» **Tâche 1**
Citez sans rien changer le passage de l'extrait sur les services de santé au travail qui va de « Je souhaiterais souligner » jusqu'à « un échelon régional. ».
» **Tâche 2**
D'après l'extrait sur les services de santé au travail, comment s'appelait l'organisation jusqu'au 1er janvier 2018 ?
» **Tâche 3**
Poursuivez l'extrait sur les services de santé au travail à partir de sa dernière phrase.

» **Extrait du document**
_ _ _ _ _

Je souhaiterais souligner un point important, relevant du pilotage. Toute la politique de santé au travail se décline régionalement. C'est à l'échelon régional que l'on essaie de poser un diagnostic avec les partenaires sociaux et les institutions. Or les caisses d'assurance retraite et de la santé au travail (CARSAT), qui doivent signer des contrats d'objectifs et de moyens avec les services de santé au travail, ont face à elles quelque 240 SSTI, ce qui est très lourd à gérer. Il nous paraît important de recentrer cela à un échelon régional.
C'était d'ailleurs l'objet du changement de nom de notre organisation, qui s'appelait Centre interservices de santé et de médecine du travail en entreprise (CISME) jusqu'au 1er janvier 2018 et se nomme désormais Présanse – acronyme de « Prévention, Santé, Services, Entreprises » –, afin notamment d'introduire plus clairement la dimension de prévention dans l'intitulé et de faire émerger un réseau à l'échelon régional. C'est ainsi que depuis le début de l'année, de nombreuses régions ont adoptés ce nom. Citons par exemple Présanse Normandie, Présanse Nouvelle-Aquitaine et Présanse Auvergne Rhône-Alpes. Ces représentations régionales peuvent éventuellement constituer un interlocuteur pour le comité régional d'orientation des conditions de travail (CROCT). Il faut savoir qu'il n'y a pas de place institutionnelle prévue pour les services de santé au travail au sein du CROCT, institution au sein de laquelle s'élabore, se met en oeuvre et s'évalue le plan régional de santé au travail. Bien évidemment, les DIRECCTE nomment souvent, pour y siéger en tant que personnes qualifiées, un médecin du travail ou des associations de services de santé au travail ; mais nous ne disposons d'aucune place institutionnelle au sein du collège numéro 4, constitué des spécialistes de la prévention.

_ _ _ _ _

» **Matériel fourni**
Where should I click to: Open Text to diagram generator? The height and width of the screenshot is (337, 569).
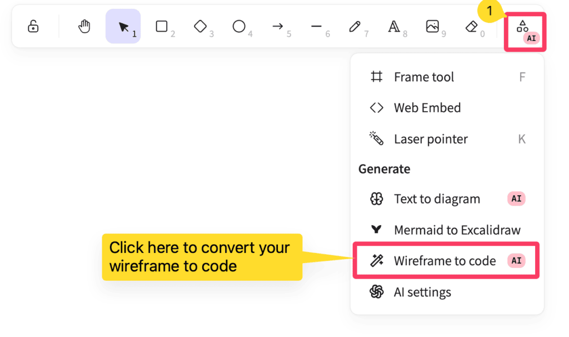pos(437,199)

_ _ _ _ _

» **Réponse 1**
Je souhaiterais souligner un point important, relevant du pilotage. Toute la politique de santé au travail se décline régionalement. C'est à l'échelon régional que l'on essaie de poser un diagnostic avec les partenaires sociaux et les institutions. Or les caisses d'assurance retraite et de la santé au travail (CARSAT), qui doivent signer des contrats d'objectifs et de moyens avec les services de santé au travail, ont face à elles quelque 240 SSTI, ce qui est très lourd à gérer. Il nous paraît important de recentrer cela à un échelon régional.

» **Réponse 2**
Centre interservices de santé et de médecine du travail en entreprise (CISME).

» **Réponse 3**
Cette situation a été pointée par la Cour des comptes et par l'IGAS comme un manque de coordination et de force de la politique. Toutes ces institutions, bâties à l'échelon national et régional, déclinent en effet des programmes, et ont besoin d'un relai régional pour créer des synergies. Il nous paraîtrait important, en termes de pilotage et dans la mesure où toutes les parties prenantes y sont représentées, de siéger aux CROCT, même si d'aucuns vous diront qu'ils fonctionnent assez peu. Nous avons vraiment besoin d'outils de pilotage pour cette institution, avec des indicateurs partagés quant aux résultats recherchés et un travail commun de construction du plan régional, au moment où l'on élabore, met en oeuvre et évalue le système.
Si je comprends bien, vous soulignez un certain manque de reconnaissance, ou tout du moins une place institutionnelle insuffisamment établie, pour les organismes que vous représentez.
Je ne place pas cela au niveau de la reconnaissance. Nous ne sommes pas dans cette quête. Il s'agit plutôt d'une question d'efficience du système. Les déclarations de M. Pimbert lors de son audition sont assez symptomatiques : il prétend en effet ne pas avoir de relais. Or nous existons. Mais il est vrai que d'un point de vue institutionnel, ceci n'est pas affirmé et accepté formellement. Nos partenaires se retrouvent ainsi parfois en difficulté pour trouver des relais efficaces.
Poursuivons sur cette question de la structuration des services de santé au travail. Le sujet de l'indépendance de la médecine du travail a été évoqué lors d'une précédente audition. Comment abordez-vous ce débat ? Quelles remontées avez-vous de la part des personnels de terrain quant au lien de confiance avec les salariés ?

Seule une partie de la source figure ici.